As usual, intriguing questions abound on the eve of the first round of Davis Cup World Group play. But with neither Roger Federer nor Stan Wawrinka of the defending champion Swiss squad lacing them up this weekend, the biggest question of all might just be: “Is it time to bring back the Challenge Round?”
Think about it: It has been barely three months since Federer earned his historic first Davis Cup championship, and Wawrinka used the occasion to pop out once and for all from the shadow cast by his revered countryman. It was quite a party in Lille, France, back in late November, when a record crowd of over 27,000 watched the Swiss shatter the hopes of the home squad.
This weekend at Liege, Belgium, the Swiss are fielding a squad on which no player has a higher ATP singles ranking than No. 292.
Call it the “hangover” portion of the Davis Cup program. The Swiss don’t appear to have a chance. It’s likely they will have held the precious, long-coveted, hard-earned Davis Cup trophy for a grand total of three months. That’s a pity.
For those of you who aren’t students of tennis history, the Challenge Round format was used until the present-day World Group scheme was adopted in 1972. Before that, for most Davis Cup’s 100-plus-year history, the champion earned the right to sit out the competition until a single challenger emerged from the yearlong tournament. The World Group format now forces the champs to start from scratch, along with everyone else, at the start of every year.
The irony is that the better the squad (which is usually a matter of superior personnel), the greater the chance that its stars will elect not to play to defend the title. You remember what happened after Spain, led by Rafael Nadal and David Ferrer, whitewashed the Czech Republic 5-0 in the final of 2009? Spain was still strong enough to defeat Switzerland in the first round a few months later (neither Nadal nor Federer played in that one). But without Nadal in their second-round tie, mighty Spain was shut in July out at France.
The World Group format was adopted four years into the Open era. It was clearly an attempt by the International Tennis Federation to capitalize on the opportunities offered by the suddenly booming professional game. It was also a way to protect the Davis Cup franchise and ensure that it remained relevant. Why “punish” the sport -- and its fans -- by making a great player like Rod Laver or Arthur Ashe sit out all year just because they won it the previous year?
In some ways this was an excellent idea. But it did not anticipate two related developments: the success of a “Grand Prix” style tournament calendar and the escalating demands on the bodies and time of the very best players.
You can’t lay all the blame for Davis Cup’s troubles at the feet of the players, although a good number who profess to love the competition don’t really walk the walk. At least they don’t support the event as unconditionally as did, say, Andy Roddick. But the real fault lies with the format.
I’ve never been a big fan of Davis Cup reform, certainly not of those cockamamie plans that would destroy traditions such as the alternating choice of ground and surface rules by playing the entire event in a big-media market over a set period.

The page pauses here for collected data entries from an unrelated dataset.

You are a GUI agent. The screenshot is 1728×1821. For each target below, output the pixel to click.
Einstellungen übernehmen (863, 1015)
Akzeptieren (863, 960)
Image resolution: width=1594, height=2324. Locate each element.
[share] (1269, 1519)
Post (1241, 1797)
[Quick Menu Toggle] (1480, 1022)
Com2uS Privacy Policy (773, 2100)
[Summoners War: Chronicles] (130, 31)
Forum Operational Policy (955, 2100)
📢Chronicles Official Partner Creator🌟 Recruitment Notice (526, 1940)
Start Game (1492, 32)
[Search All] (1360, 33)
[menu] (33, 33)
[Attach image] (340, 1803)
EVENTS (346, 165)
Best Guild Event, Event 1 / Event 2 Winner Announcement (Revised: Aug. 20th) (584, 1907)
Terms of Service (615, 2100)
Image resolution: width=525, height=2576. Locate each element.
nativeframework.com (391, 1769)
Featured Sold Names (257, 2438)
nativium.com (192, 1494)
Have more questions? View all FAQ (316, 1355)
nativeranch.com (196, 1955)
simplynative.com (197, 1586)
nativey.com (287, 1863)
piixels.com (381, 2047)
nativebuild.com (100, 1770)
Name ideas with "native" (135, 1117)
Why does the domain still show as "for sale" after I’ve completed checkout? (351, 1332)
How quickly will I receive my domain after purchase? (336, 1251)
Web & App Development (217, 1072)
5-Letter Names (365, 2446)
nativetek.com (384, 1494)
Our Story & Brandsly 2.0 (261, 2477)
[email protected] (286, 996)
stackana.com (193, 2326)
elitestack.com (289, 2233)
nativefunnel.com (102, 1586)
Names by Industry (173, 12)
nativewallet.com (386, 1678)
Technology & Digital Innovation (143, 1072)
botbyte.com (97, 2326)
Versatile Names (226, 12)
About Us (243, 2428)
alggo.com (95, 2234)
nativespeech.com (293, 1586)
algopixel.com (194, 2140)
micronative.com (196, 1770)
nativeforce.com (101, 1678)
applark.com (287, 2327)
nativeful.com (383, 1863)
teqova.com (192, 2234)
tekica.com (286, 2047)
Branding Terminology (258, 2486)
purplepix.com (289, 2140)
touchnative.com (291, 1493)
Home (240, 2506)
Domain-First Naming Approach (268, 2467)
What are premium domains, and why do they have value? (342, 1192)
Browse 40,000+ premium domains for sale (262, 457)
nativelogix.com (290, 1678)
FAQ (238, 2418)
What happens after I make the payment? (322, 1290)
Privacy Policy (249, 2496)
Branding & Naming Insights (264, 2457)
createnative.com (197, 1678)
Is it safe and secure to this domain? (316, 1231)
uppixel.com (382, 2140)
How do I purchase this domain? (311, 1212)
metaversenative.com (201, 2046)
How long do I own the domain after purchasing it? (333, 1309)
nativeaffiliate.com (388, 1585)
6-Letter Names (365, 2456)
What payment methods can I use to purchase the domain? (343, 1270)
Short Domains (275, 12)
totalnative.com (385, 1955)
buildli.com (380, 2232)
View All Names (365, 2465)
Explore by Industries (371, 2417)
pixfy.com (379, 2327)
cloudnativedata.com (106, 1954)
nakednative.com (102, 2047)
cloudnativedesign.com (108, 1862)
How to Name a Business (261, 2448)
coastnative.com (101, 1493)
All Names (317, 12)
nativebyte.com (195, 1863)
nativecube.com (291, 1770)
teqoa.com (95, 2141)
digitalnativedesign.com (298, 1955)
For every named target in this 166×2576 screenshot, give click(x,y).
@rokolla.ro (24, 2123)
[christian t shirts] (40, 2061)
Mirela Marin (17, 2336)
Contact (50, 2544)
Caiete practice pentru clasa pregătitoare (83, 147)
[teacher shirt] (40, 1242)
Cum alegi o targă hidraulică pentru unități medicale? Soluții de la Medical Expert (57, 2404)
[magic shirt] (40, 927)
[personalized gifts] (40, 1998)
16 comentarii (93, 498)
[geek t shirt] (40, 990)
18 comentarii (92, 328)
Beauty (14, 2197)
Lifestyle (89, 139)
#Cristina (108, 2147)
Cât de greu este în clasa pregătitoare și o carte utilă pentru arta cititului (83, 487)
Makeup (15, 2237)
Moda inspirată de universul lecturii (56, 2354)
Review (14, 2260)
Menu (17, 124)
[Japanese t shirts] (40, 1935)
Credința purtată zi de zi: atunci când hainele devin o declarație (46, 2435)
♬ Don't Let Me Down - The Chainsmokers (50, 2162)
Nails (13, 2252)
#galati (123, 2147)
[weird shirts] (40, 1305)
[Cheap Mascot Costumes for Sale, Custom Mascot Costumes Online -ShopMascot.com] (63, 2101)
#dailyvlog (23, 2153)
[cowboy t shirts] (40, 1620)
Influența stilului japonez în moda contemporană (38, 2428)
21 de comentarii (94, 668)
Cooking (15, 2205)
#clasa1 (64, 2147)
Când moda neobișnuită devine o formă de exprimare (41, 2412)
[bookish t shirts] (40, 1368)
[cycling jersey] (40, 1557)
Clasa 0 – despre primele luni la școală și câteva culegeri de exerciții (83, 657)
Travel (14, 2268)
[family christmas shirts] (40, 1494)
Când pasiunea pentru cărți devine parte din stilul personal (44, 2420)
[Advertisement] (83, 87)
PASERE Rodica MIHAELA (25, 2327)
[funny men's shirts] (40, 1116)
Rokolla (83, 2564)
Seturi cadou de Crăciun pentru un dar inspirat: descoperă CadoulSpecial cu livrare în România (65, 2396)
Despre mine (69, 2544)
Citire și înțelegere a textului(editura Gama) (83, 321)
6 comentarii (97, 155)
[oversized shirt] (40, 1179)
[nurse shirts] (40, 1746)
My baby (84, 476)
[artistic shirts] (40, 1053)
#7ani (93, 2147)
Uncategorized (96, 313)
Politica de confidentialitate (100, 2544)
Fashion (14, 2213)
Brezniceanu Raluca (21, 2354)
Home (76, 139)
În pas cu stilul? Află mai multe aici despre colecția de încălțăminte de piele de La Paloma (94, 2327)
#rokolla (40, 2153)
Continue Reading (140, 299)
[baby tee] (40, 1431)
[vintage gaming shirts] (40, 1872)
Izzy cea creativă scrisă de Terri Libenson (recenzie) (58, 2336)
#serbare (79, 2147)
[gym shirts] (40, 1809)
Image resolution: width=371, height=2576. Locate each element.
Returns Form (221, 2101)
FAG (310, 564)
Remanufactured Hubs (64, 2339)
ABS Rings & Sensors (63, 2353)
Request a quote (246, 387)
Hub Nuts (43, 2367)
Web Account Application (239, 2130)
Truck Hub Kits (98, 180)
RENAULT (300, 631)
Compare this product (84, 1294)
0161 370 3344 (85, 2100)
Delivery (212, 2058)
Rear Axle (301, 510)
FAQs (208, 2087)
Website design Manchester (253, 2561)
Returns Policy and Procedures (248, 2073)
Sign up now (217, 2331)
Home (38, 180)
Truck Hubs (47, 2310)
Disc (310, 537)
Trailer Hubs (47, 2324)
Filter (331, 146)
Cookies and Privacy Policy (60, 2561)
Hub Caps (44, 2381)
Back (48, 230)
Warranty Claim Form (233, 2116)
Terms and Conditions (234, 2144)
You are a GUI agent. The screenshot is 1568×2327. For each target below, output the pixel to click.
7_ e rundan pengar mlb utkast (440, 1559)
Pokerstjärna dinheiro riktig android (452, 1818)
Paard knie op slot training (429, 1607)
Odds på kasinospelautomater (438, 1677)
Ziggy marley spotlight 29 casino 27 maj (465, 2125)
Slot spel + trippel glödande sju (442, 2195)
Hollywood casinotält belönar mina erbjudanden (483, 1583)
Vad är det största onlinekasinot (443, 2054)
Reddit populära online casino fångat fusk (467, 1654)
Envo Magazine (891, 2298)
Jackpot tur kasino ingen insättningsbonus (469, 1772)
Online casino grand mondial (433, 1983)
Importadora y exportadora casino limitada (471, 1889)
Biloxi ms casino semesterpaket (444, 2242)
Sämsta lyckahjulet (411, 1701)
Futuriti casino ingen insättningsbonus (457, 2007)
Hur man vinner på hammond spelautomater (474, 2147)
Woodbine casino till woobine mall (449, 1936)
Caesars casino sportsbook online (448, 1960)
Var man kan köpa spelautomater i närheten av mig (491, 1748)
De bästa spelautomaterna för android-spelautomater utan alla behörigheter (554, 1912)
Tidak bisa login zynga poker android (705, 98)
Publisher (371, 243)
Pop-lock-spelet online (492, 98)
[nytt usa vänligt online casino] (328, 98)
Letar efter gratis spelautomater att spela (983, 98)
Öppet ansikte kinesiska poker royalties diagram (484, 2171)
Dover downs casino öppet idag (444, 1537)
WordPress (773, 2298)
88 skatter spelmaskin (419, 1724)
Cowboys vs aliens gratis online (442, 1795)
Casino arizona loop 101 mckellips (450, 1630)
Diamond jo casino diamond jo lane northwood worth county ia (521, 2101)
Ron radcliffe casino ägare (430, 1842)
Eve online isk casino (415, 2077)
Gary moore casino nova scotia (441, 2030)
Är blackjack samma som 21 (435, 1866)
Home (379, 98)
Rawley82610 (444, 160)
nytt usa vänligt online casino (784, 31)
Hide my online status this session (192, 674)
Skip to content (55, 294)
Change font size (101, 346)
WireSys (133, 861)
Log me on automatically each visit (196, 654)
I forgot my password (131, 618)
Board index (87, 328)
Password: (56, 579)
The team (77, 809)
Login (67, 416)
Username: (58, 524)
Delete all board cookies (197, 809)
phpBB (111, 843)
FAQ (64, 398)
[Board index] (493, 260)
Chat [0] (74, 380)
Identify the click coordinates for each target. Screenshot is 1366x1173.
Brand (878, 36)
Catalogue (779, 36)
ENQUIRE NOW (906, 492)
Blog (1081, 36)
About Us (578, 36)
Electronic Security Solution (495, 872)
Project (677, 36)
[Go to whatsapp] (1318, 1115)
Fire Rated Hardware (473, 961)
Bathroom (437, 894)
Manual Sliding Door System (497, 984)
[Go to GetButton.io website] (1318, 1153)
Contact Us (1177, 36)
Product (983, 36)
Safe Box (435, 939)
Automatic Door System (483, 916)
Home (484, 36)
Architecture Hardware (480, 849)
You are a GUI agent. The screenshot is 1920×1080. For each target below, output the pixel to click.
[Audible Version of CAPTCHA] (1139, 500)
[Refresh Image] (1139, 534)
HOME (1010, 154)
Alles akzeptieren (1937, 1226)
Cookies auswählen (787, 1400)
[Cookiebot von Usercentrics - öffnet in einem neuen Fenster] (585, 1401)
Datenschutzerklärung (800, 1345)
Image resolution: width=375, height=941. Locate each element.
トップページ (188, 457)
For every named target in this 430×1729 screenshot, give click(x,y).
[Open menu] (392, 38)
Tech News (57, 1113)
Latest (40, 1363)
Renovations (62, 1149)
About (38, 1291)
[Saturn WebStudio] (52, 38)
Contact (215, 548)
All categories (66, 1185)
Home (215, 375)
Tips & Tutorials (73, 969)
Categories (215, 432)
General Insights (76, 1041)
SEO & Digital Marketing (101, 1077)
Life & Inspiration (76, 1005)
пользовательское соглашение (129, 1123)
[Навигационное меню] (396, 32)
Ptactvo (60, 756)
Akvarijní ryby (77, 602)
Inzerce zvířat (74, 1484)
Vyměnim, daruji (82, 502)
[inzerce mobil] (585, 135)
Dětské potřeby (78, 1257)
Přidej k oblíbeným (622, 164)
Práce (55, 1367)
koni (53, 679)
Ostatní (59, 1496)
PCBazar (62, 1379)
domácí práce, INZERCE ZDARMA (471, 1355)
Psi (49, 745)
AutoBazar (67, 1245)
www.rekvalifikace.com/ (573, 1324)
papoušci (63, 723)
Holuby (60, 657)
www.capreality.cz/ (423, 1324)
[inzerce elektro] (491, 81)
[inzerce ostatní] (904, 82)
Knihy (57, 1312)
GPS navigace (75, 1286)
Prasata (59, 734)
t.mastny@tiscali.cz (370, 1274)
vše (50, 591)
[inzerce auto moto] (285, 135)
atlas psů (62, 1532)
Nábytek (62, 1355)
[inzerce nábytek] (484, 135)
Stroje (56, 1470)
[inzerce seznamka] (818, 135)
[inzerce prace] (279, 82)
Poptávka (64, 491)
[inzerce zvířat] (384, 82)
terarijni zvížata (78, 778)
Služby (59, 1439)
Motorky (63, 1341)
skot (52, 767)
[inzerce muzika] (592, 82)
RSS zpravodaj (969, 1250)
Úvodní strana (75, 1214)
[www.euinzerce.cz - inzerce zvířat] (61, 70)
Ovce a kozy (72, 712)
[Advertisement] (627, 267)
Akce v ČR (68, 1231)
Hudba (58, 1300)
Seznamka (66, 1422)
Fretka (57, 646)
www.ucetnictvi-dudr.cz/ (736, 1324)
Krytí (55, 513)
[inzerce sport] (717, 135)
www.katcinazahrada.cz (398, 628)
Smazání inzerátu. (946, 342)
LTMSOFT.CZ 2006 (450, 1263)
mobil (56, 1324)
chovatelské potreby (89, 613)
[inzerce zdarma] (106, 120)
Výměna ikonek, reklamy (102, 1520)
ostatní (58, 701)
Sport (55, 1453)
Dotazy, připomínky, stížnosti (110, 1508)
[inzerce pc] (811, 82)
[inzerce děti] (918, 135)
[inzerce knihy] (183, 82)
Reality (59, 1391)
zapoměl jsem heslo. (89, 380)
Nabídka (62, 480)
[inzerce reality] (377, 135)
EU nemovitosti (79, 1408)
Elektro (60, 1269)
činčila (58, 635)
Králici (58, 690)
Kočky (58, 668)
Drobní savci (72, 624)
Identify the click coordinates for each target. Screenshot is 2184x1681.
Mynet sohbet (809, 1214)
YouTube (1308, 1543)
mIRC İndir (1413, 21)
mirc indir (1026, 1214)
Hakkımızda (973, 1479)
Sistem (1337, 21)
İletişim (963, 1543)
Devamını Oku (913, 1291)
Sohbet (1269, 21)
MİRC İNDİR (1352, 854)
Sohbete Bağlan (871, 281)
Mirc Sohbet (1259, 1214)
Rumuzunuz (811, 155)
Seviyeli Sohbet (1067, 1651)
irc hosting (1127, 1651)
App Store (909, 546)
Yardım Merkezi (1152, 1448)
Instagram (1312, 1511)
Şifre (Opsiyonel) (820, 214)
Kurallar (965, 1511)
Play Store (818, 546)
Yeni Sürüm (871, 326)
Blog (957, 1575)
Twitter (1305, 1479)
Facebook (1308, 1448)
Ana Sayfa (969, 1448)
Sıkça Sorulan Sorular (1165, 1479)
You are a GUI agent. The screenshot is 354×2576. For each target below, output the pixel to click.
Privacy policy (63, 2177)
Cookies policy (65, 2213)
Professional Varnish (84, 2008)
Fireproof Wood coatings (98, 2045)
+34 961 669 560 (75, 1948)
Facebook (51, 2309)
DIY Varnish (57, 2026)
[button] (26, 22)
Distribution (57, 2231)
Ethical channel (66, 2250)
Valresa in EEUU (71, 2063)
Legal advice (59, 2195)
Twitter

But the ITF could reinstitute the Challenge Round and thus stand a better chance of convincing a Federer, Nadal or Novak Djokovic to make an effort to defend.
Back in the day, the competition was organized along zonal (geographic) lines. Perhaps a return to the Challenge Round and a reshuffled zonal approach (to reduce the wear and tear of travel on the teams vying to challenge) would lead to more consistent player support.
True, the ITF could not have seen what was coming when it redesigned the Davis Cup format in hopes of leveling the playing field, giving more nations a shot at winning, and growing the event. But the law of unintended consequences kicked in, and it may be time to find a better future by looking to the past.
Team USA notes: In Glasgow, Scotland, Great Britain got the draw it hoped for when No. 1 Andy Murray was drawn to play U.S. No. 2 Donald Young in the first rubber. But keep in mind that Young has beaten Murray on a hard court before, at the Indian Wells Masters 1000 in 2011.
U.S. No. 1 John Isner, ranked No. 20 in singles, will play No. 111 James Ward in the second rubber. That’s not as much of a mismatch as it may appear. Ward was the key to Great Britain’s upset of the U.S. in the first round last year at this time in San Diego, where he knocked off Sam Querrey in the second rubber after Murray dispatched Young. Can history repeat?
Bob and Mike Bryan are as reliable as mailmen in doubles, but things could get more interesting for them if Great Britain pulls No. 38 (in doubles) Dominic Inglot and pairs Murray with his brother, Jamie. It could happen, especially if Ward loses to Isner.